** СПИСОК ЗАДАНИЙ **
• 1. По исходному тексту объясните, что позволило выработать позицию относительно давления средств массовой информации. Ответ уложите в одно–три предложения.
• 2. Перепишите в исходном тексте всё от слов «Что же касалось» и вниз до слов «формирующих общественное мнение.», поставив «товарищах» вместо «друзьях».

** ИСХОДНЫЙ ТЕКСТ **

○ ○ ○

Что же касалось меня, то я понимала, что, отняв детей, у меня все же не отняли сердца и души. Мне никогда не хотелось с головой погружаться в трагедию их похищения. С первых дней после исчезновения детей мой разум и воля становились все сильнее. Я научилась принимать жизнь со всеми ее сюрпризами, примирилась с собой, перестала заботиться о том, что обо мне подумают люди, полюбила свое отражение в зеркале и свои достоинства.
Правда, я отдаю себе отчет, особенно с момента своего короткого знакомства с раком груди, что моя сила – в друзьях, близких и всех тех, с кем мне повезло повстречаться в этом мире. Эта составляющая позволила мне выработать свою позицию относительно давления средств массовой информации, формирующих общественное мнение.

○ ○ ○

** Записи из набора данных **
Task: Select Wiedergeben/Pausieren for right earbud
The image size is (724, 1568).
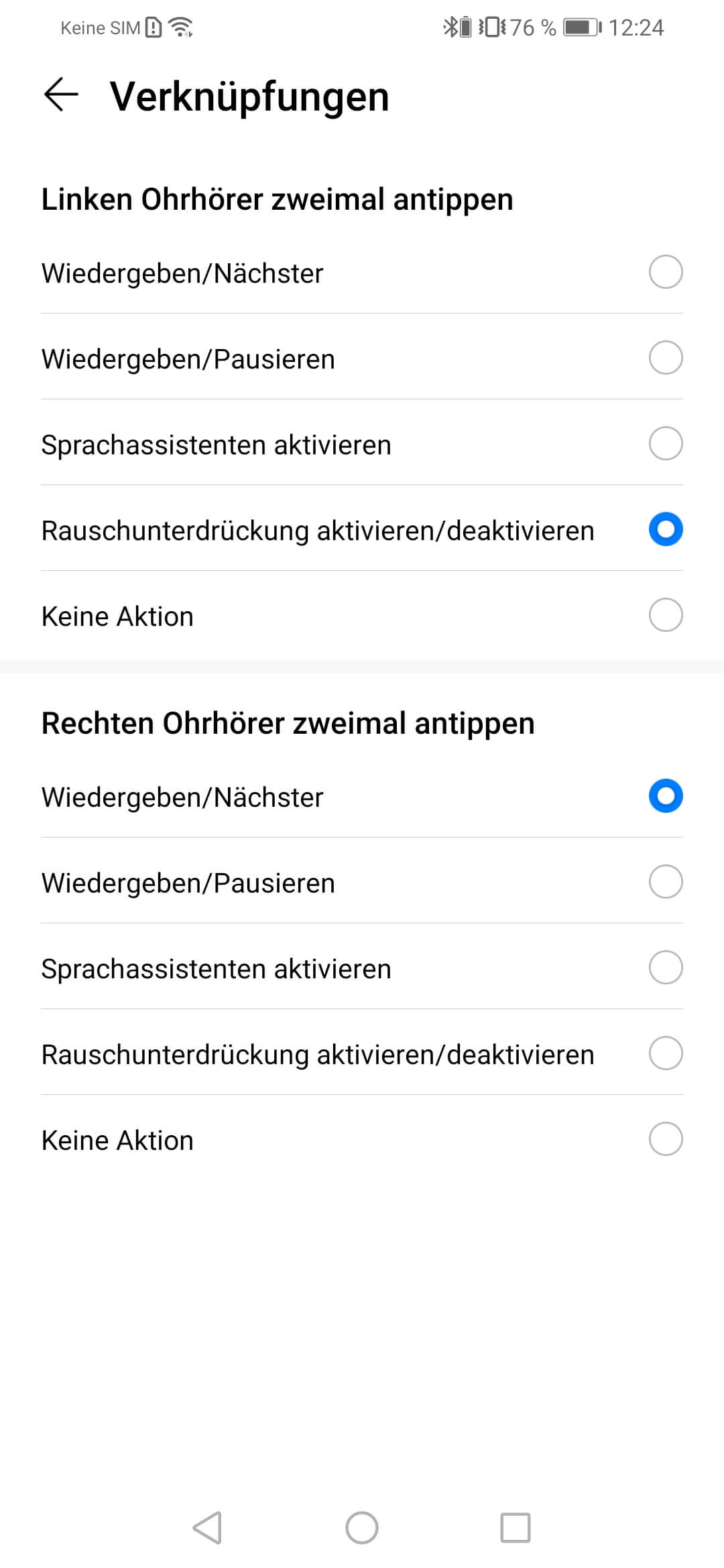Action: click(x=665, y=882)
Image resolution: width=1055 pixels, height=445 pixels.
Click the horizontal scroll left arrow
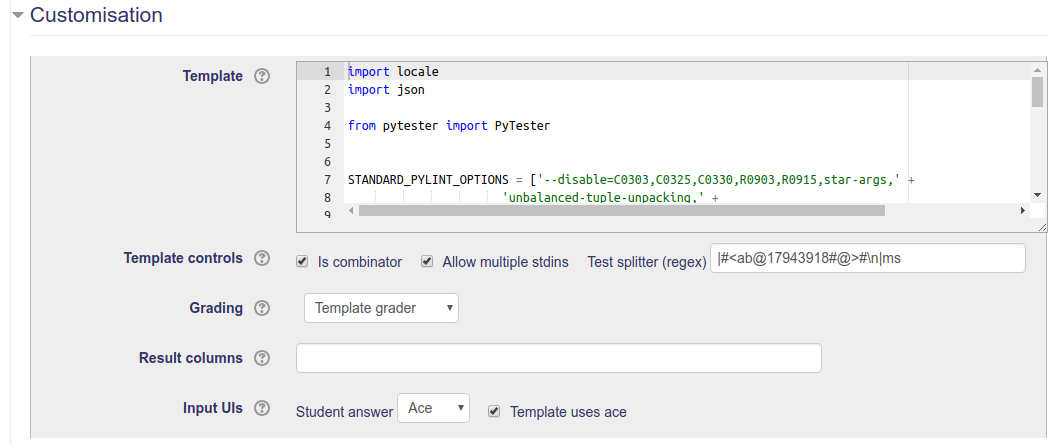tap(353, 211)
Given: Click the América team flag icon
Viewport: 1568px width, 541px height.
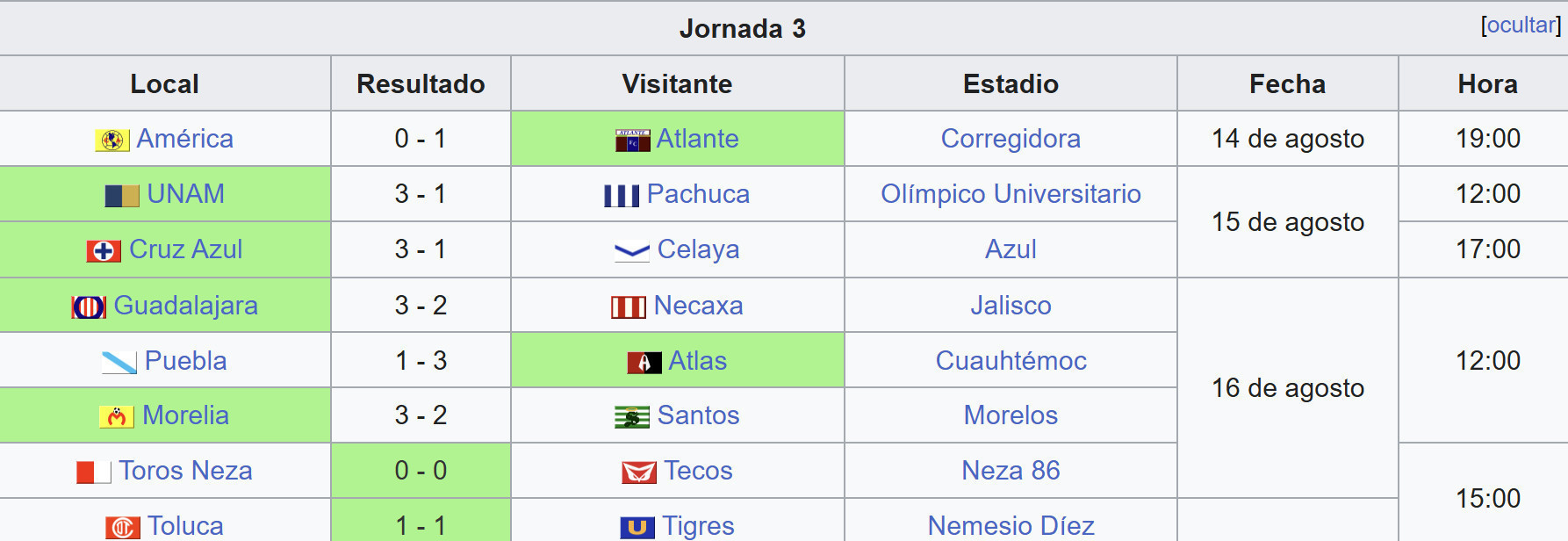Looking at the screenshot, I should 111,140.
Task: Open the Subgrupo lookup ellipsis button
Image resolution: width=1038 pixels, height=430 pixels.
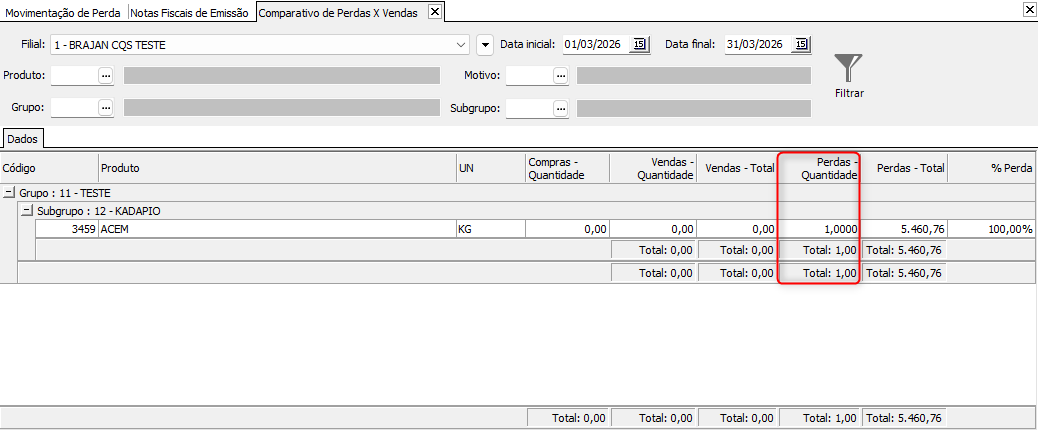Action: pyautogui.click(x=560, y=108)
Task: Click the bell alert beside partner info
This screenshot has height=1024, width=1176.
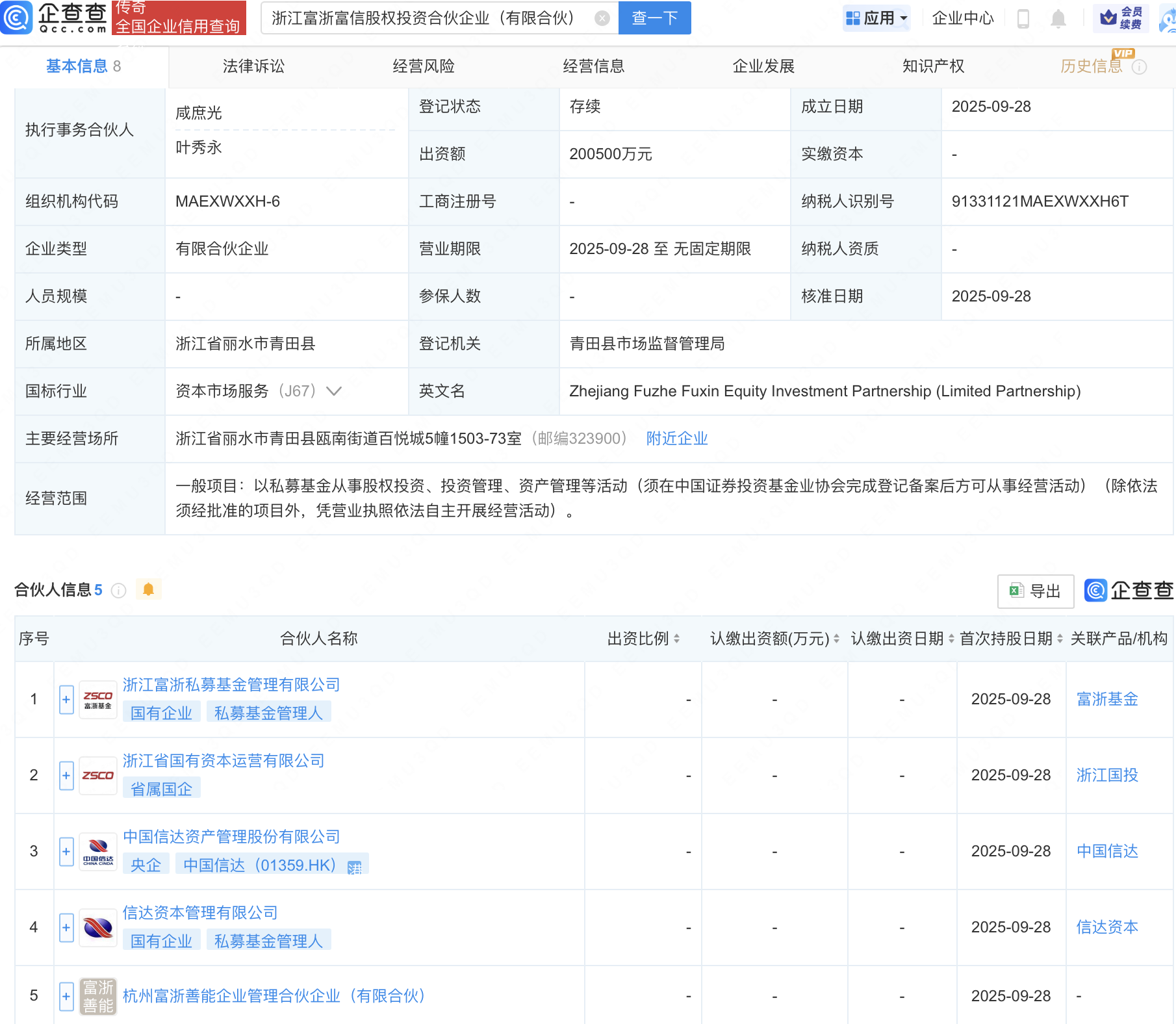Action: coord(148,589)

○ ○ ○

** РЕЗУЛЬТАТЫ ВЫПОЛНЕНИЯ **
• 1. Эту позицию позволила выработать сила, которую дают друзья, близкие и все те, с кем повезло повстречаться в этом мире. Текст прямо называет эту составляющую основой позиции относительно давления средств массовой информации, формирующих общественное мнение.

• 2.
Что же касалось меня, то я понимала, что, отняв детей, у меня все же не отняли сердца и души. Мне никогда не хотелось с головой погружаться в трагедию их похищения. С первых дней после исчезновения детей мой разум и воля становились все сильнее. Я научилась принимать жизнь со всеми ее сюрпризами, примирилась с собой, перестала заботиться о том, что обо мне подумают люди, полюбила свое отражение в зеркале и свои достоинства.
Правда, я отдаю себе отчет, особенно с момента своего короткого знакомства с раком груди, что моя сила – в товарищах, близких и всех тех, с кем мне повезло повстречаться в этом мире. Эта составляющая позволила мне выработать свою позицию относительно давления средств массовой информации, формирующих общественное мнение.